Wieder stocherte ich nur in meinem Essen herum und lehnte meinen Kopf auf einem Arm ab. Irgendwie vermisste ich Chester. Er meinte ich solle nicht an ihn, sondern an meine Frau denken. Doch sie war nicht hier, um mich aufzumuntern oder mir die Befehle zu geben, die ich nicht hatte, weil ich zu unentschlossen war. Und obendrein hatte er mir auch noch einen geblasen. Anna hatte das schon sehr lange nicht mehr gemacht. Ich konnte mich kaum daran erinnern, wann wir das letzte Mal gefühlvollen Sex gehabt hatten. Sie hatte immer unter mir gelegen und ich mich an ihr befriedigt. Und Chester? Er hatte gesehen, dass ich abgelenkt werden wollte und hatte es ohne eine wörtliche Bitte meinerseits einfach getan.

Missmutig schloss ich die Augen. Irgendwie hatte ich das Gefühl, dass es falsch gewesen war ihr einen Brief zu schreiben, doch der war sicher längst schon auf dem Weg zu ihr. Ich könnte einfach irgendwann mit Chester von hier verschwinden und ein neues Leben anfangen. Doch was war mit Otis? Er hätte es nicht verdient ohne seinen leiblichen Vater, ohne mich, aufzuwachsen. Es müsste doch irgendeinen Weg geben, dachte ich mir noch, doch nur Sekunden später wurde mir diese Utopie bewusst. Manchmal hatte ich das Gefühl nur noch so denken zu können.

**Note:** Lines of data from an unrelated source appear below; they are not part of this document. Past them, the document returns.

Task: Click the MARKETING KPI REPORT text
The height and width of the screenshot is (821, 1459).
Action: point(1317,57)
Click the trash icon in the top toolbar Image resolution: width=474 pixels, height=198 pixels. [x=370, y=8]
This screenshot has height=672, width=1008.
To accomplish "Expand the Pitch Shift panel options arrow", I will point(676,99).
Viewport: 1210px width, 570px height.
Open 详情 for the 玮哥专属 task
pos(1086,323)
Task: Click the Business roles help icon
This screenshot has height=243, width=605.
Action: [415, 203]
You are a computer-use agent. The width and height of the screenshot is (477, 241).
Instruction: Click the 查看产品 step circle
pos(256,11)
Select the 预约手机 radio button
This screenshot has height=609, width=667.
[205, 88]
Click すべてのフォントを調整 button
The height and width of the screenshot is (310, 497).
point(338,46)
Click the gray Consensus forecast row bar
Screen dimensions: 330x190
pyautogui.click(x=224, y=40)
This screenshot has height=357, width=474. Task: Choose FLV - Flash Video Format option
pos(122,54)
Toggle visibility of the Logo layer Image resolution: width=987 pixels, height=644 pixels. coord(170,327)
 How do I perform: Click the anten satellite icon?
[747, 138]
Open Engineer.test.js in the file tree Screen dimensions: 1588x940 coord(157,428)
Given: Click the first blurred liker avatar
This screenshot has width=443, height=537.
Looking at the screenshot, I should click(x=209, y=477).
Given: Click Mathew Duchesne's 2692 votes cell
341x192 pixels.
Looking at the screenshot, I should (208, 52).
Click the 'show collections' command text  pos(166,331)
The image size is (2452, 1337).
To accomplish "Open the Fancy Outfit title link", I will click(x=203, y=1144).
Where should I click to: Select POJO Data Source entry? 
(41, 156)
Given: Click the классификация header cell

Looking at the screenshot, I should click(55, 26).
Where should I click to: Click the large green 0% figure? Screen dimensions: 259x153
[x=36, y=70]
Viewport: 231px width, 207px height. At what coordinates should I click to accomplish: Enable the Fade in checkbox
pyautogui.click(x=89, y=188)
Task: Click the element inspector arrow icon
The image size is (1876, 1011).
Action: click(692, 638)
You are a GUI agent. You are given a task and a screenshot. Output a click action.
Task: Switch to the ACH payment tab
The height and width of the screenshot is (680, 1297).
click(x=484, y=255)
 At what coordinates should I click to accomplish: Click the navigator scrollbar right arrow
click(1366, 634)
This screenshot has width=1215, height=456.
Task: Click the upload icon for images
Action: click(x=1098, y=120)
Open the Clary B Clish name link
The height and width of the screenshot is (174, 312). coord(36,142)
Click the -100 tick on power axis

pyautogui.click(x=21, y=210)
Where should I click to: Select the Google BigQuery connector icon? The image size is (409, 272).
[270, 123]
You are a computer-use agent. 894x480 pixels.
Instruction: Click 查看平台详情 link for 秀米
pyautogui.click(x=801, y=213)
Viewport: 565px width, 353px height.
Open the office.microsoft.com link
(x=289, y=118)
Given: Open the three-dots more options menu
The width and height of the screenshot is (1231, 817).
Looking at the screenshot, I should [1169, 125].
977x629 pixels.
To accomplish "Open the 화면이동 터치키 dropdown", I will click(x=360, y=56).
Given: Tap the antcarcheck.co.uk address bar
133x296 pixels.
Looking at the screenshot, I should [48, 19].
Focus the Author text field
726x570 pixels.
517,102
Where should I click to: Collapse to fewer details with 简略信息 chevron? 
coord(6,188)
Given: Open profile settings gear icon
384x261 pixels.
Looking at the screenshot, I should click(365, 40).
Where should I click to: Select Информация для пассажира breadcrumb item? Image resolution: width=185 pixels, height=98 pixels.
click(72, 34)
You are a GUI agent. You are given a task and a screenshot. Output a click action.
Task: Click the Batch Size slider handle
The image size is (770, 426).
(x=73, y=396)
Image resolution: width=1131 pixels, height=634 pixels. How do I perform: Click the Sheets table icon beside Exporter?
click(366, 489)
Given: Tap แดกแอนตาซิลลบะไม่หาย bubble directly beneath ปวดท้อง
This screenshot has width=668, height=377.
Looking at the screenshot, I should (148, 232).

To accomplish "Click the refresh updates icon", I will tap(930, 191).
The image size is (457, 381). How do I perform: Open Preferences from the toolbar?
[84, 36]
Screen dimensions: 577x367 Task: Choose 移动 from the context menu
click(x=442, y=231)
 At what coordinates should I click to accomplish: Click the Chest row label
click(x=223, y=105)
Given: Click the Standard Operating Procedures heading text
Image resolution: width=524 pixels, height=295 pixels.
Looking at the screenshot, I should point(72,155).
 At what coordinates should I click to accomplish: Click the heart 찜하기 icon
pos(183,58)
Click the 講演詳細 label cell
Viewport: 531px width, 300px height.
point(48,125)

„Wo sind die Anderen?" Etwas verwirrt humpelte ich in den Raum hinein, schloss leise die Tür und sah wie Scott an seinem angestammten Platz im Stuhlkreis saß. Langsam hinkte ich auf meinen Krücken hinein. War ich etwa zu früh? Ich starrte zu ihm, doch der Blick verriet mir eher das Gegenteil.

„Die werden heute nicht kommen." ,stand er auf und schob mir einen Stuhl zurecht, einen anderen hatte er zu einem kleinem Tischchen umfunktioniert.

„Möchten Sie etwas trinken?" Ich nickte still und ließ mich ohne eine Bitte von ihm auf dem Stuhl, den er zu Recht gerückt hatte, nieder. Sobald ich meine Krücken weg gestellt hatte, reichte er mir ein Glas Wasser. Zögerlich nippte ich kurz dran. Mich überkam schon wieder die Angst, dass jemand dort etwas hinein gemischt hatte, doch das war wohl eher falsch. Das Wasser schmeckte ganz normal. Er hatte also nichts darein gemischt. Wieso auch? Ich bekam schon Medikamente und wenn ich diese nicht nehmen würde, dann würde ihnen das auch auffallen.

„Dr. Baker hatte mich darum gebeten mit Ihnen zu reden." Er pausierte kurz und nahm ebenfalls einen Schluck Wasser.

„Ich bin mir sicher, dass er Ihnen diese Fragen auch selber stellen könnte. Viel mehr möchte ich etwas über Sie selbst erfahren. Sie sind schließlich auch nur ein Mensch, Mr. Shinoda." Ich nickte und sah an seinem Kopf vorbei nach draußen. Natürlich merkte Scott das und sah mich besorgt an.

„Wenn Sie möchten, dann können wir uns auch gerne im Park unterhalten."

„Das geht schon." ,schüttelte ich den Kopf, doch mein Blick wandte sich nicht vom Fenster ab.

„Ich rede von einem richtigen Park. Wir können auch genauso gut in ein Cafe gehen. In meiner Begleitung ist es Ihnen erlaubt das Gelände zu verlassen." Etwas verwirrt sah ich an mir hinunter. Ich trug nur Socken in Schlappen, eine verwaschene Jogginghose und ein zu großes Shirt, dazu kam noch der Morgenmantel meines Vaters, den ich mir irgendwann mal angeeignet hatte.

„Ja gut. Der Kaffee hier ist eklig." Triumphierend lächelnd stand er langsam auf und reichte mir die Krücken. Etwas zögerlich stellte ich währenddessen das Glas weg und richtete mich dann auf.